There are two distinct, broad categories of cocoa beans in the world market: Fine Flavour Cocoa (FFC) and Bulk Cocoa (BC). While there is no set of universally acceptable parameters that differentiate FFC from BC, there are general differences between the two markets worth noting as summarized in the table above.

The main factors that separate both markets are source and quality.  Generally, FFC are produced from top quality criollo or trinitario varieties and used in fine chocolates; while BC are produced from forastero varieties and used in ordinary chocolate. There is an exclusive list of countries with designated fine, flavour status that meet stringent criteria set by ICCO’s (International Cocoa Organization) panel of industry experts. So far, 17 countries have been given the fine flavour status.

 

For more information, visit: http://www.confectionerynews.com/Commodities/Everything-you-need-to-know-about-fine-flavor-cocoa 

Cocoa content can be as little as 12% in a bulk milk chocolate product but as much as 99% in a specialty dark chocolate bar. The higher the cocoa content, the more important the quality of the cocoa becomes to the final product flavour. In chocolate markets across the world, recent trends are seeing darker chocolate and higher-quality confections become growing sectors of the market. While demand for FFC is soaring, its production has steadily declined in recent years because most research has been focused on creating hybrids that are higher-yielding and more pest-resistant. The trinitario and criollo varieties, while renowned for their fine flavour notes, are typically less vigorous and lower yielding that the forastero hybrids used in bulk cocoa. Although buyers are often willing to pay double or triple the price of BC for FFC, these premiums often fail to reach farmers and thus provide little incentive for farmers to maintain less-productive varieties.

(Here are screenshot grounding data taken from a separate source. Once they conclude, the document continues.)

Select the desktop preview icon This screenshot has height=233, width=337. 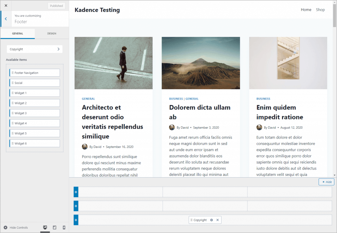(x=45, y=227)
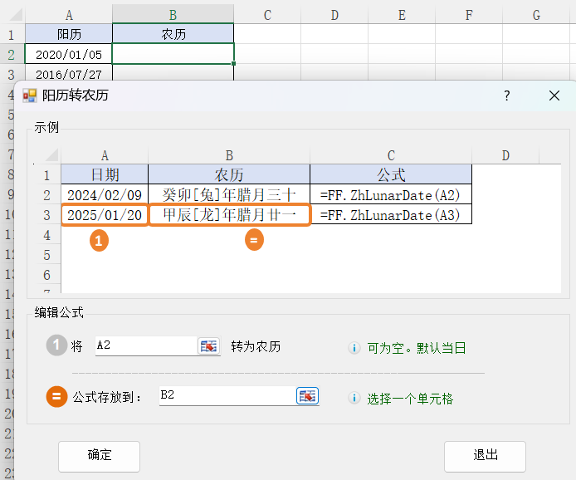Image resolution: width=576 pixels, height=480 pixels.
Task: Click orange equals badge beside 公式存放到
Action: [x=56, y=397]
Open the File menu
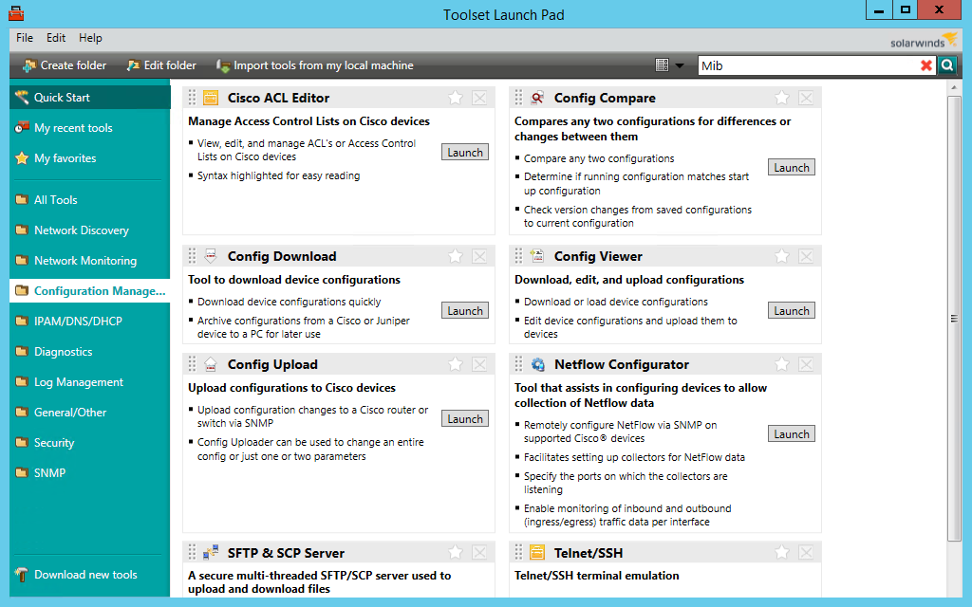The width and height of the screenshot is (972, 607). click(x=24, y=38)
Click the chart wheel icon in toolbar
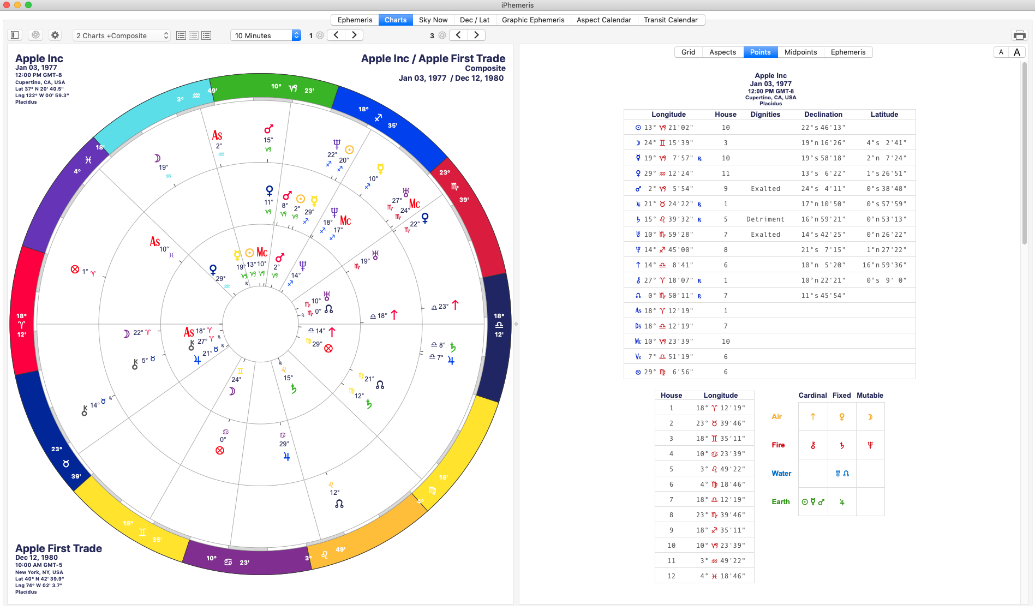The height and width of the screenshot is (610, 1035). pyautogui.click(x=35, y=35)
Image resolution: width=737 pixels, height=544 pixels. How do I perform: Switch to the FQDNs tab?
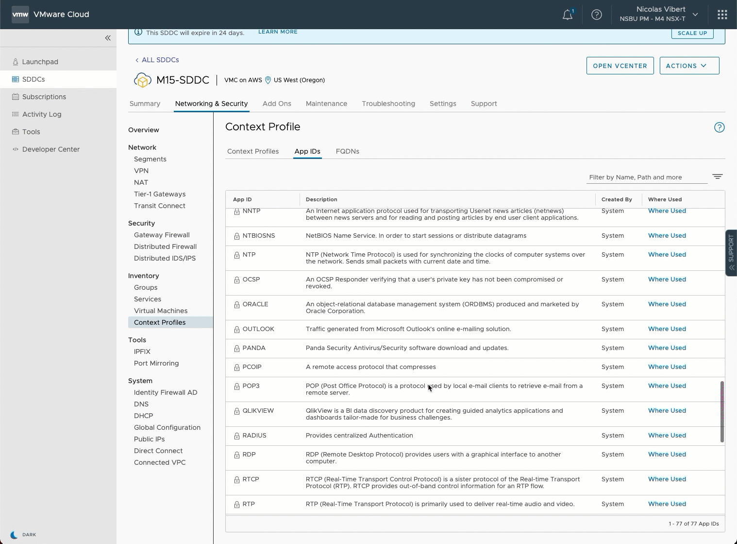pos(347,151)
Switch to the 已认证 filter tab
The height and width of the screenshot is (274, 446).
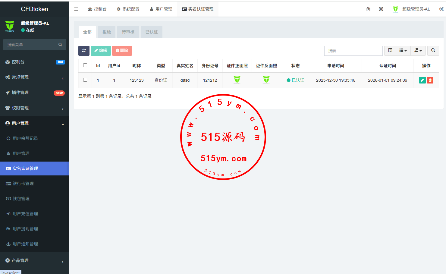pyautogui.click(x=152, y=32)
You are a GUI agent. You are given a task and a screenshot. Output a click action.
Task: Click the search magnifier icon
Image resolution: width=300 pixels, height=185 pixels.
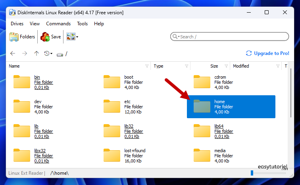pyautogui.click(x=175, y=37)
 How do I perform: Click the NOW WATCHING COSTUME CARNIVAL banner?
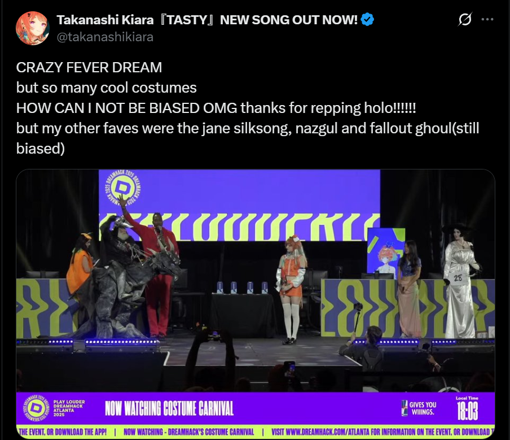click(x=169, y=408)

Oro aims to promote the cultivation of fine flavour cocoa in the Philippines. We believe that with sufficient volume, proper post-harvest processing and rigorous quality control and traceability, FFC can deliver significant value for farmers. We are currently working in partnership with farmers and cooperatives across the country to improve methods of cultivation and fermentation. We are also one of the buyers in the country to pledge different price premiums based on variety and quality. In addition, we are committed to spreading greater awareness and appreciation for fine, flavour cocoa to encourage everyone to join us in building a sustainable FFC local industry that can soon compete with the top quality cocoa beans in the world.

(L-R): Engr. Edwin Banquerigo (ARD DTI Davao); Kelly Go (Oro Managing Director); Marceline Alcantara (ARD DTI IV-A).

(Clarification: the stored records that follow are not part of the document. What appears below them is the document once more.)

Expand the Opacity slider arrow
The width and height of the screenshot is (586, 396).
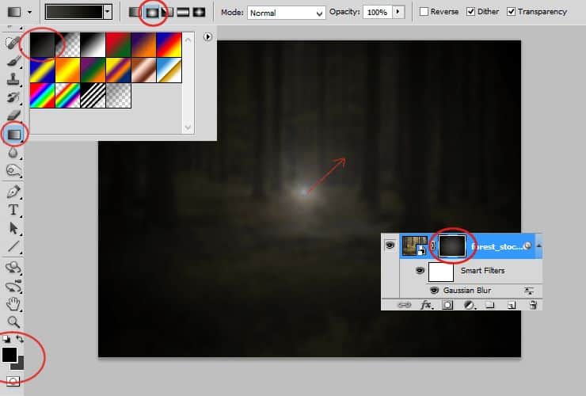[x=398, y=12]
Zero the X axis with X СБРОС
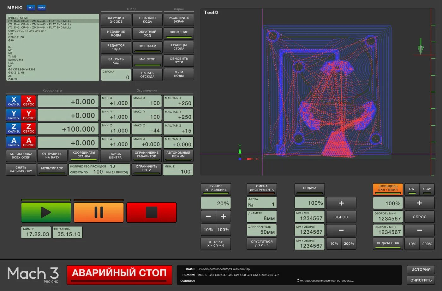The width and height of the screenshot is (442, 291). tap(29, 101)
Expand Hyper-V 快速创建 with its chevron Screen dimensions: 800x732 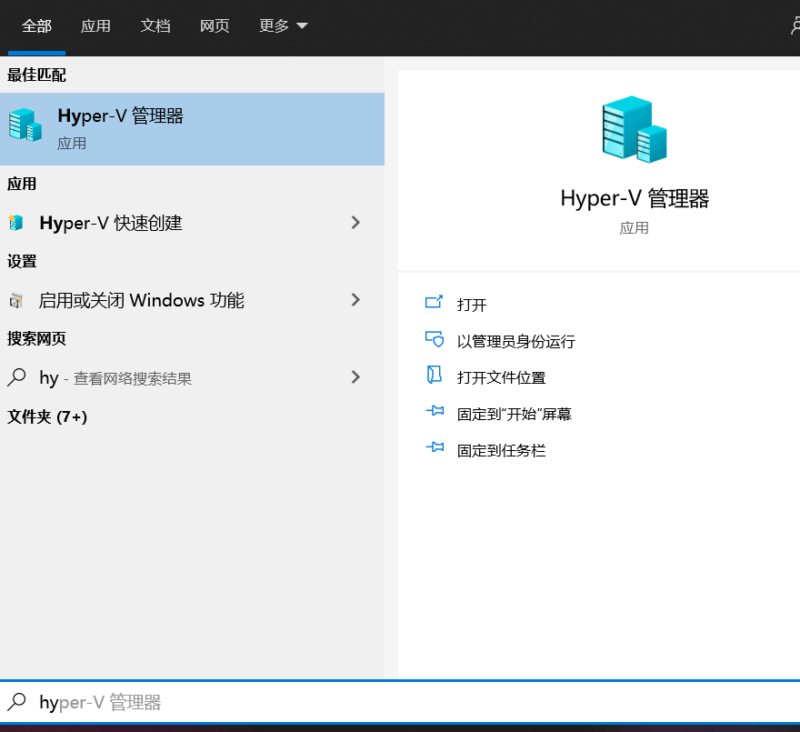(x=355, y=223)
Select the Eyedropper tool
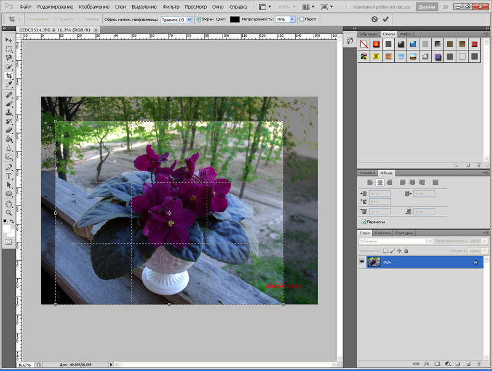 pos(9,84)
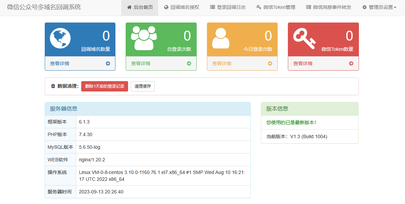405x204 pixels.
Task: Open 查看详情 link in the red card
Action: (x=303, y=63)
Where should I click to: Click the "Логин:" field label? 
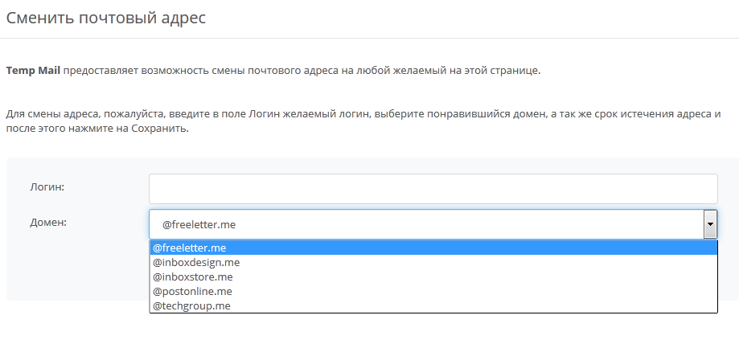pyautogui.click(x=47, y=186)
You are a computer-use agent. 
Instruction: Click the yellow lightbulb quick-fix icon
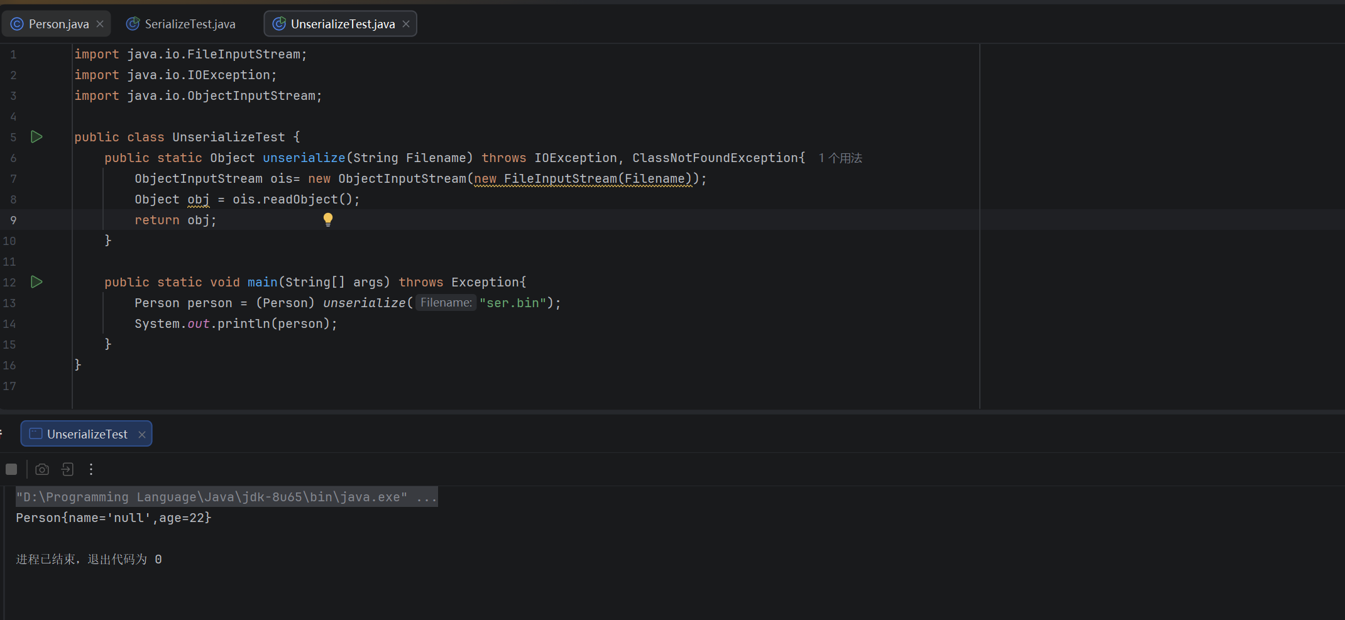328,219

(L-R): Engr. Edwin Banquerigo (ARD DTI Davao); Kelly Go (Oro Managing Director); Marceline Alcantara (ARD DTI IV-A).

Participants at the Regional Cacao Industry Convergence for CALABARZON.

Participants at the Regional Cacao Industry Convergence for CALABARZON.

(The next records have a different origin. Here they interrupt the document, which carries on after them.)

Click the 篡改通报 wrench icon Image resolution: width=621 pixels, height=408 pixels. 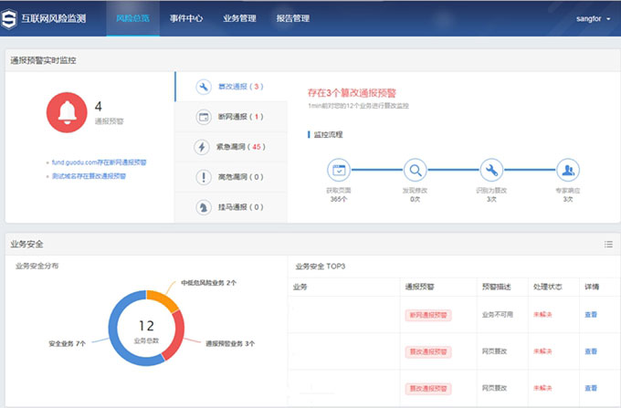pyautogui.click(x=204, y=87)
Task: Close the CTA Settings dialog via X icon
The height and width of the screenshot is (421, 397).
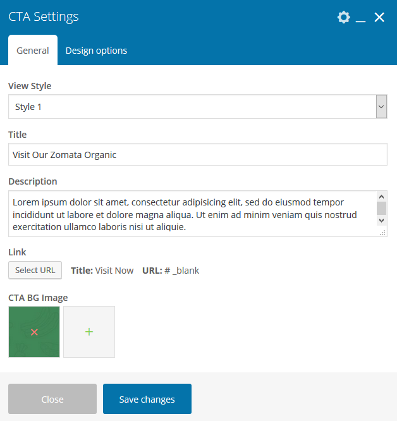Action: coord(379,17)
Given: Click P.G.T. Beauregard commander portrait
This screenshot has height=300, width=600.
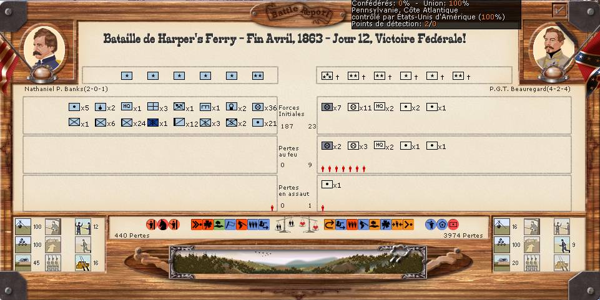Looking at the screenshot, I should (553, 49).
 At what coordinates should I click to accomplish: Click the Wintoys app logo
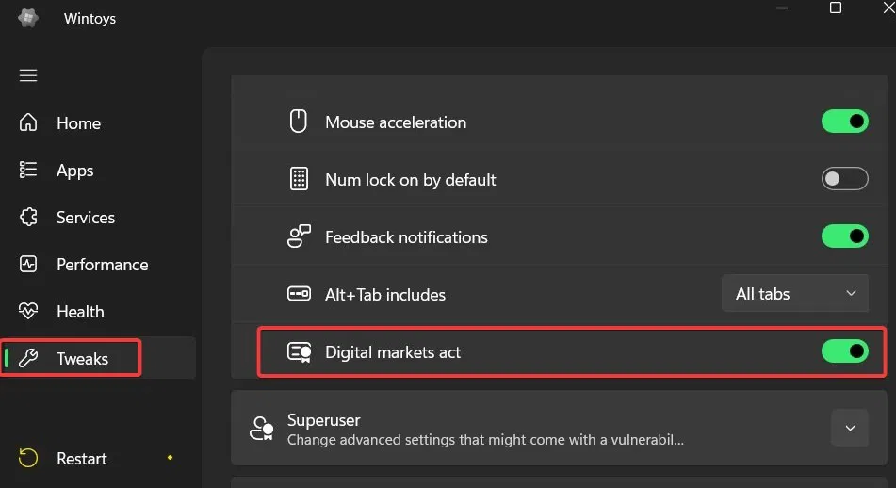pos(28,18)
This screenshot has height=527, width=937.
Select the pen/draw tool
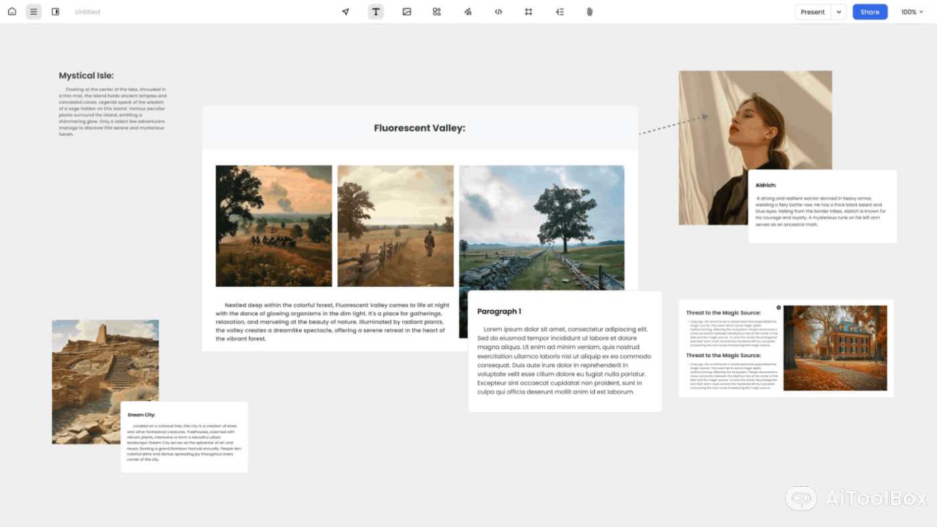468,12
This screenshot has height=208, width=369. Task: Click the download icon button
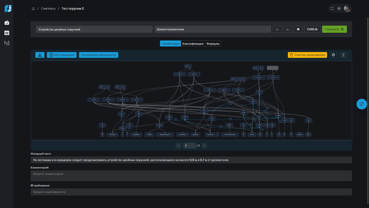(287, 29)
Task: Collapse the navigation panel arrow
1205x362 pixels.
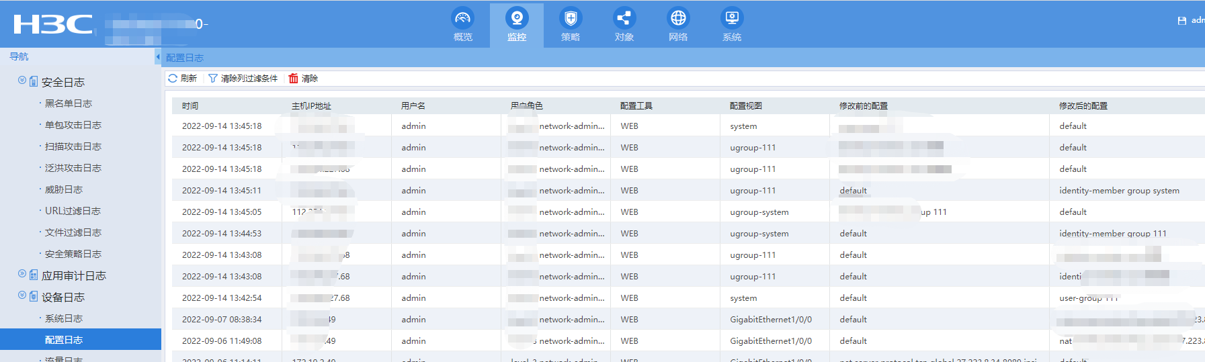Action: (158, 57)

In fact, one of our Managing Directors, Kelly Go, gave a presentation about this exact topic at the Regional Cacao Industry Convergence for CALABARZON on Aug 17, 2016. It was only then that we found out that San Jose, Batangas was the exact location where cacao was first planted in 1670. Many of the farmers at the conference showed great enthusiasm to turn CALABARZON into the fine, flavour capital of the coutnry. Slowly yet surely, we will uncover more about our long history of cacao and place the Philippines on the map as a producer of FFC!